During a round of meetings in Vienna on Thursday, EPA Administrator Gina McCarthy said negotiators are closing in on an international agreement to reduce the production and use of hydrofluorocarbons (HFCs).
{mosads}HFCs, used in air conditioning and refrigeration, have climate change potential far greater than carbon dioxide. Officials say an agreement to reduce the use of HFCs — something McCarthy said Thursday is “a huge loophole right now, frankly, in the international effort to address climate change” — would help prevent 0.5 degrees Celsius of warming around the globe by 2100.
“We are seeing all countries coming into this meeting with an incredibly positive and collaborative energy level,” McCarthy said at a press conference Thursday morning. “There is no country that appears to be standing on the sideline in this discussion.”
Officials are meeting in Vienna to craft an HFC amendment to the Montreal Protocol, an international agreement to protect the ozone layer.

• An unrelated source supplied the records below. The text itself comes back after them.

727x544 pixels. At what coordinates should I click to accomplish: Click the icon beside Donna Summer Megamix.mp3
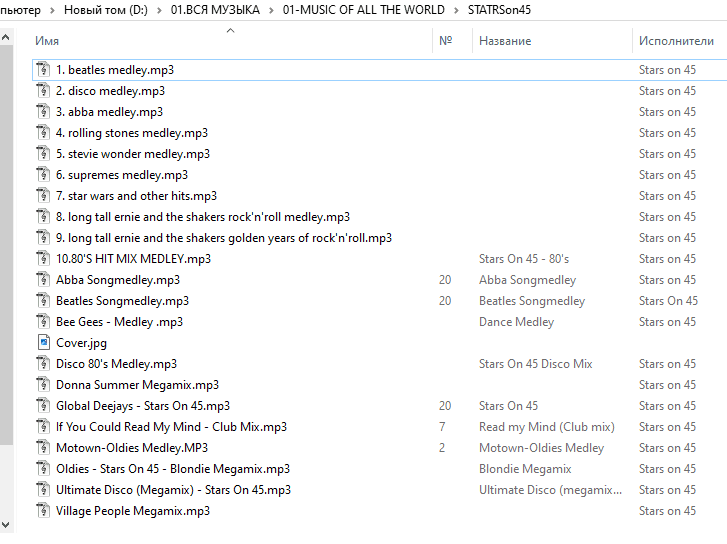click(x=42, y=385)
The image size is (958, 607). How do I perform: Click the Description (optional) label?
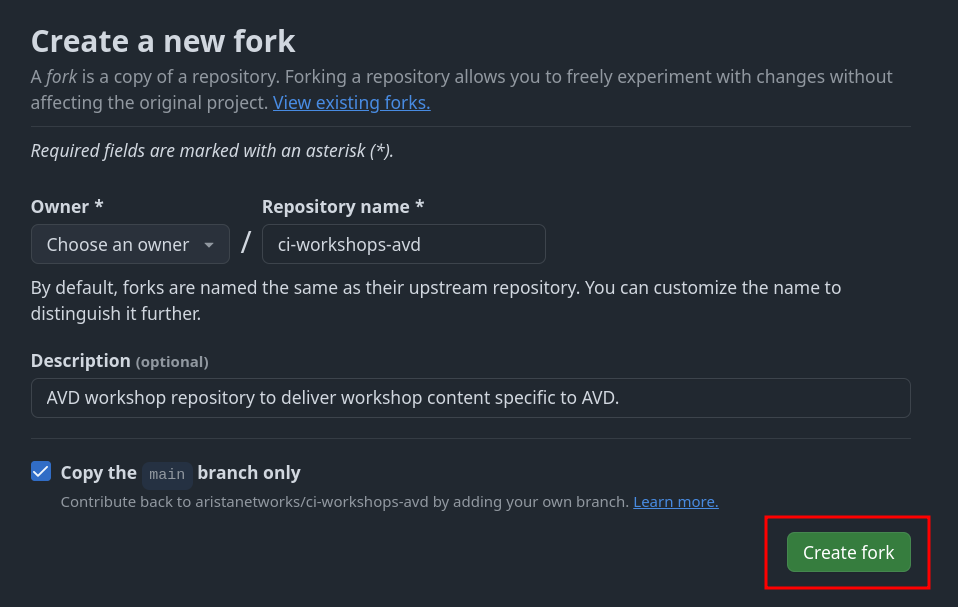click(120, 361)
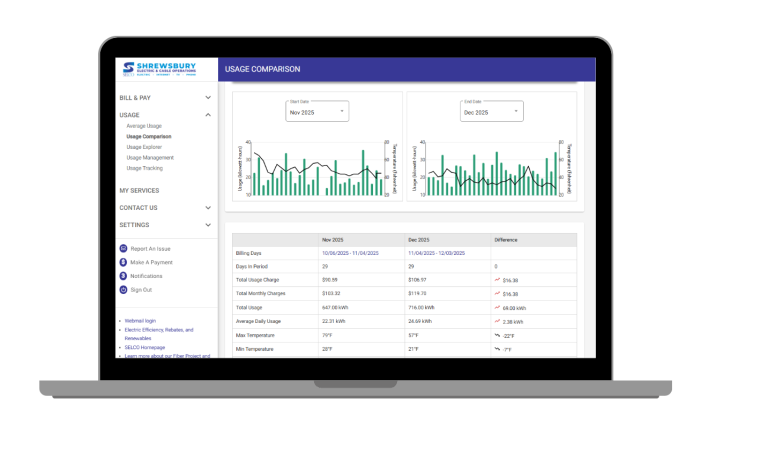
Task: Click the Make A Payment icon
Action: (124, 262)
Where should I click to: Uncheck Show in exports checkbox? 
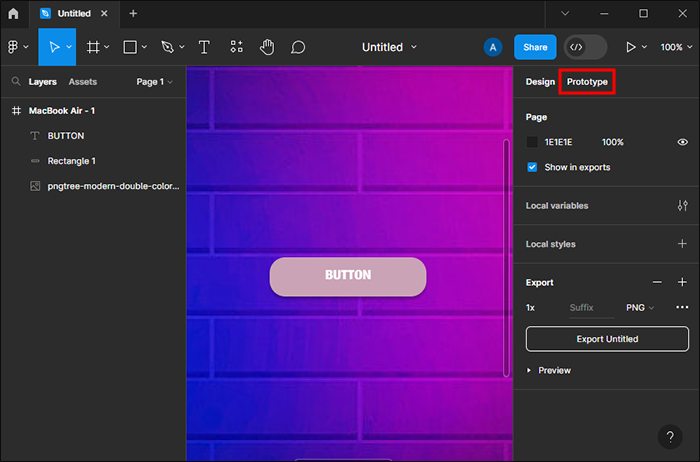click(x=532, y=167)

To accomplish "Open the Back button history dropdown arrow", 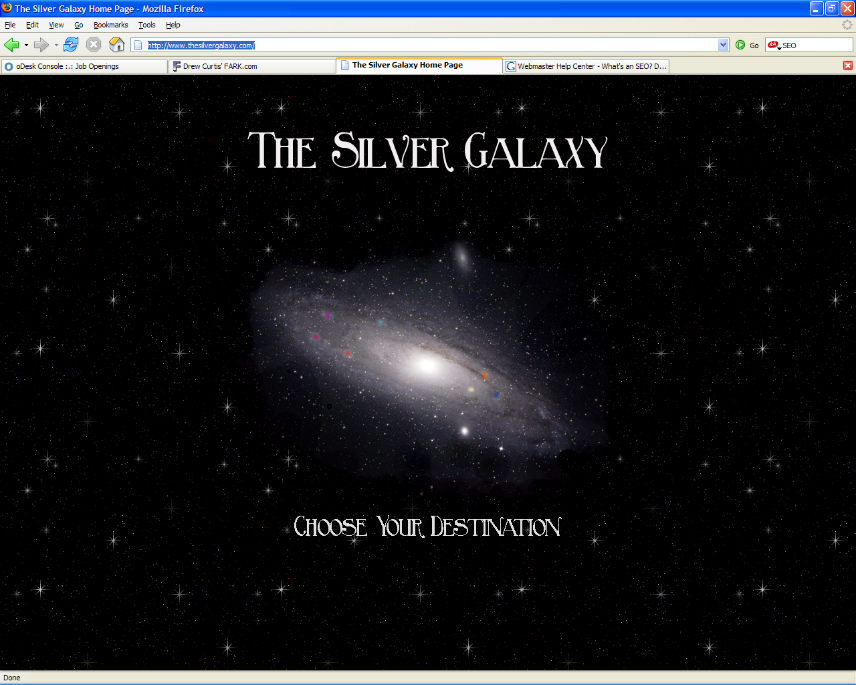I will click(26, 45).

McCarthy and her counterparts from Canada and Mexico said they at the point in negotiations were they’re writing the actual text of the HFC amendment right now. Negotiators still need to determine the “ambition” of the HFC goals, McCarthy said, as well as issues like funding and support for smaller nations involved in the agreement.
Reaching an HFC deal is one of McCarthy’s major outstanding goals at the EPA before President Obama leaves office next January. She said Thursday a final agreement could come as soon as this weekend.
“We have every intention of wrapping it up in 2016, whether it’s here in Vienna or later on in Kigali,” Rwanda in October, she said.